The Stories She Tells Herself
by Kelly Sandoval
He stole her skin. Yes, that's the one. He stole her skin, so he had her heart. Or her soul. The part of her that would have fought him otherwise.
She remembers the before. A life that tasted of salt and crunched between her teeth like fish bones. She shared the waves with her sisters, and they were fierce, the lot of them. What was a second form when measured against the chilly caress of waves and the laughter of her siblings?
But she liked to wander. She liked the feeling of her skin as she peeled it off, the sharp, painful tug of it. The sounds it made, the wet noise of separation, made her shiver. Without her pelt, she was pale and unpleasant, all frail, pathetic humanity. Gone was the muscle and weight of her true form, gone were teeth made to tear raw flesh from bone.

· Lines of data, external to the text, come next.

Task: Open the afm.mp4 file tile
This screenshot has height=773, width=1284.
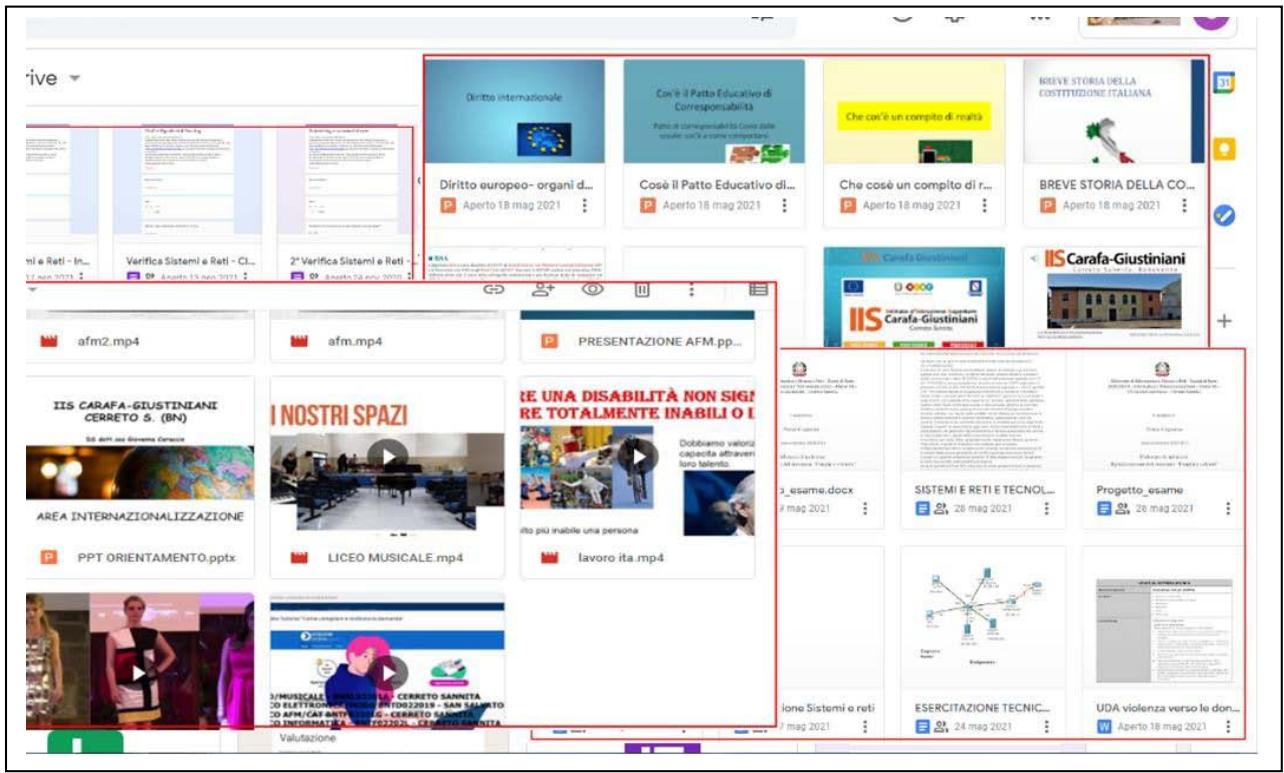Action: tap(387, 341)
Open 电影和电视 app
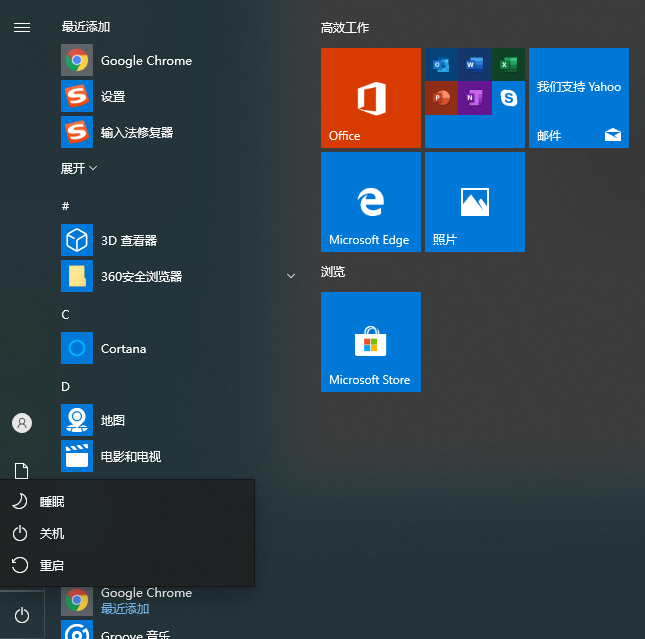 (x=130, y=457)
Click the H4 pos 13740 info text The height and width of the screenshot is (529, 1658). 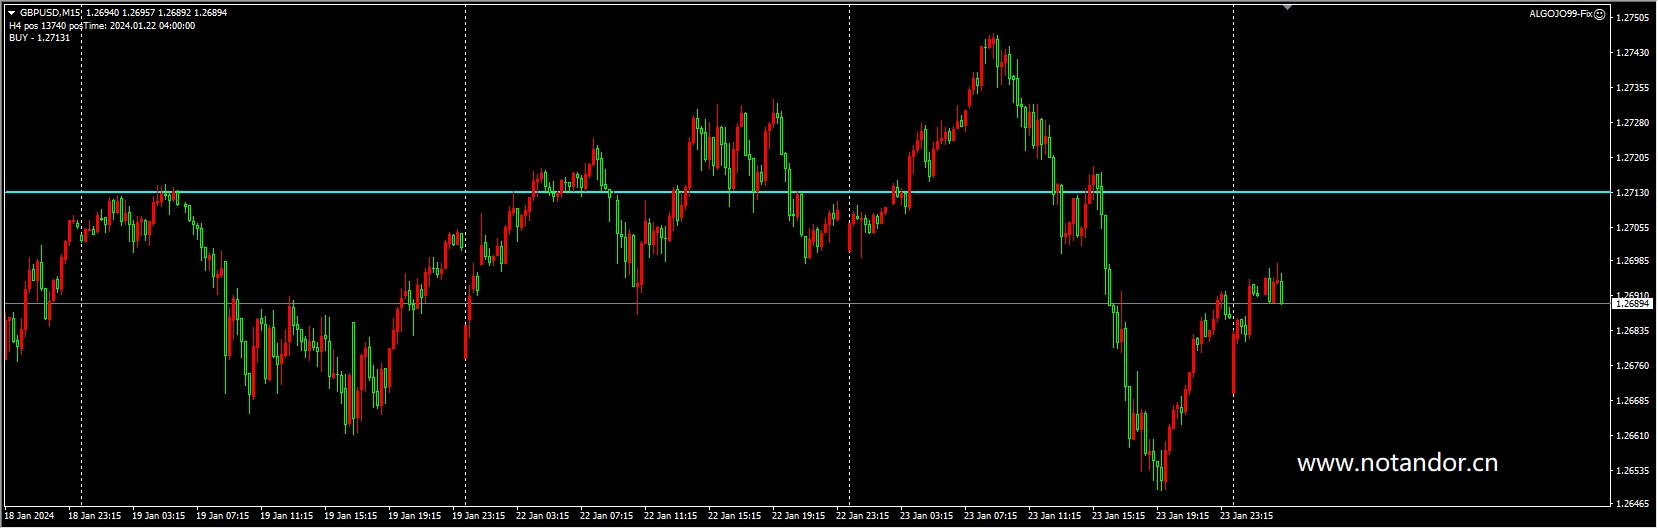(x=40, y=26)
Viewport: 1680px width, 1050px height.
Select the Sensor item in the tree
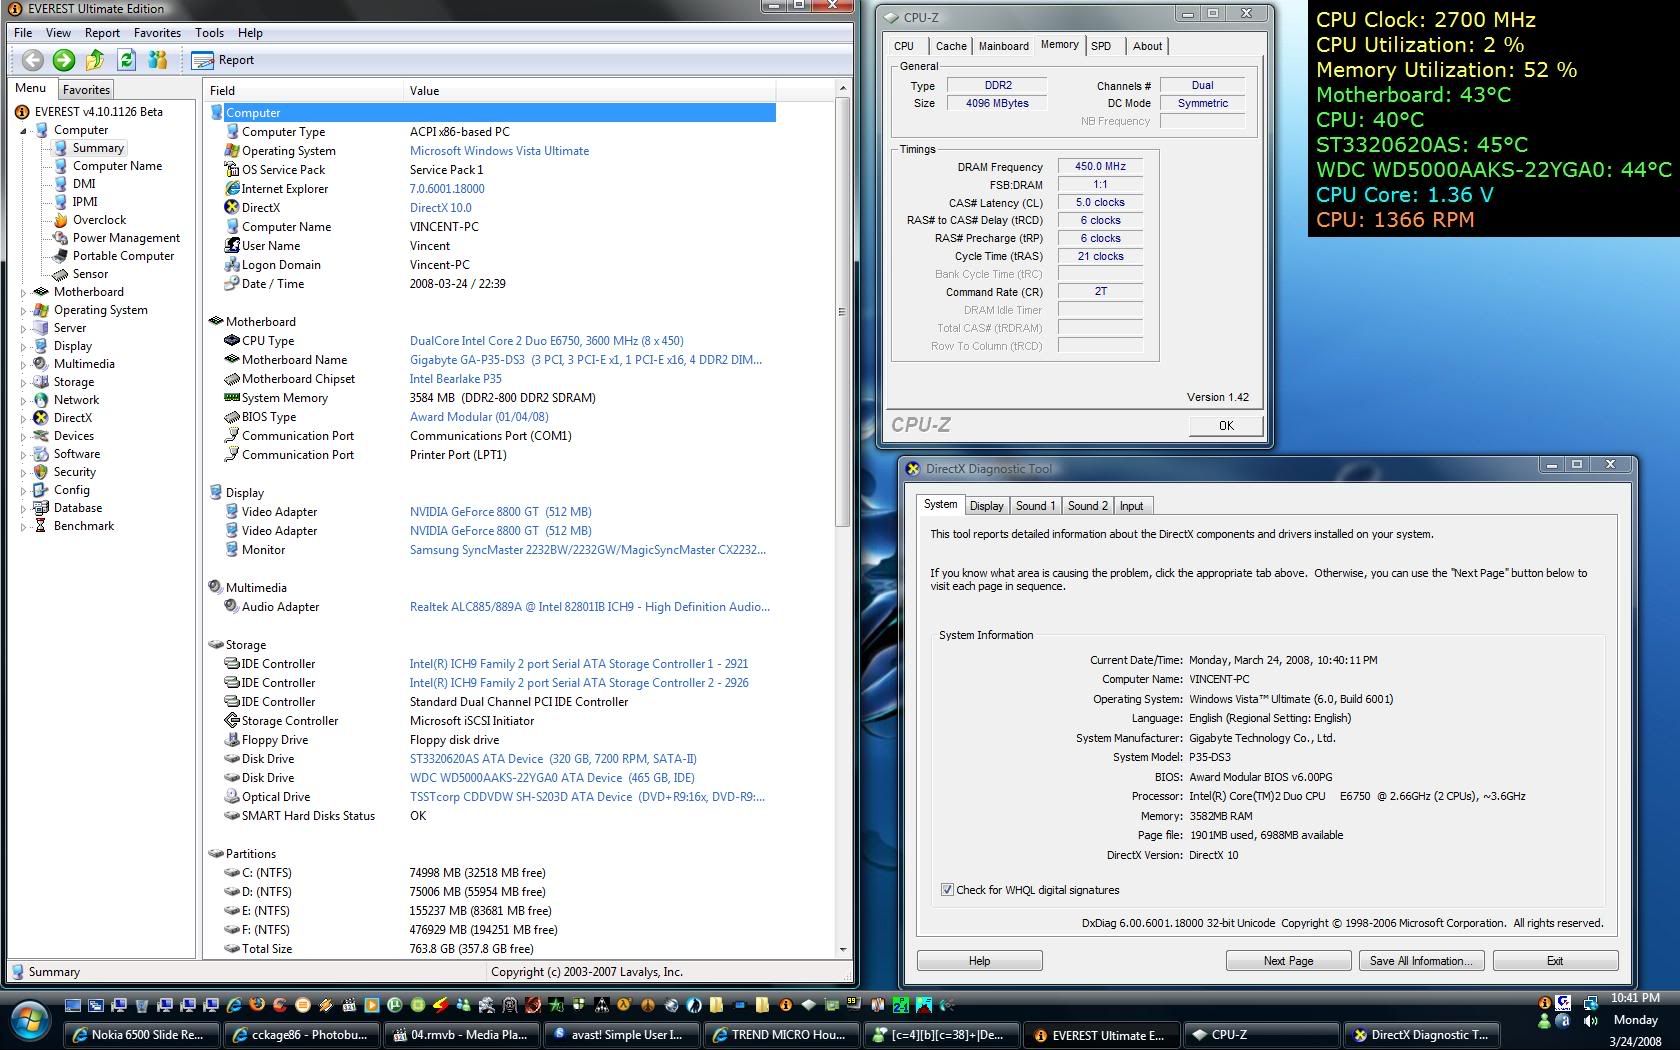click(x=90, y=274)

She felt like a fish, all brittle scales and no coral to hide in. There was an allure to such vulnerability. The day he found her, she'd hidden her skin in the shadow of a boulder and gone walking where the water met the rocks. The wind stung her eyes and her fragile human skin. She rubbed the raised flesh of her bare arms, glad at the life she didn't have to live.
Until he took it. She felt him pick it up. The stomach twisting shock of an unfamiliar hand stroking her pelt. The tug, right at the core of her, drawing her toward him.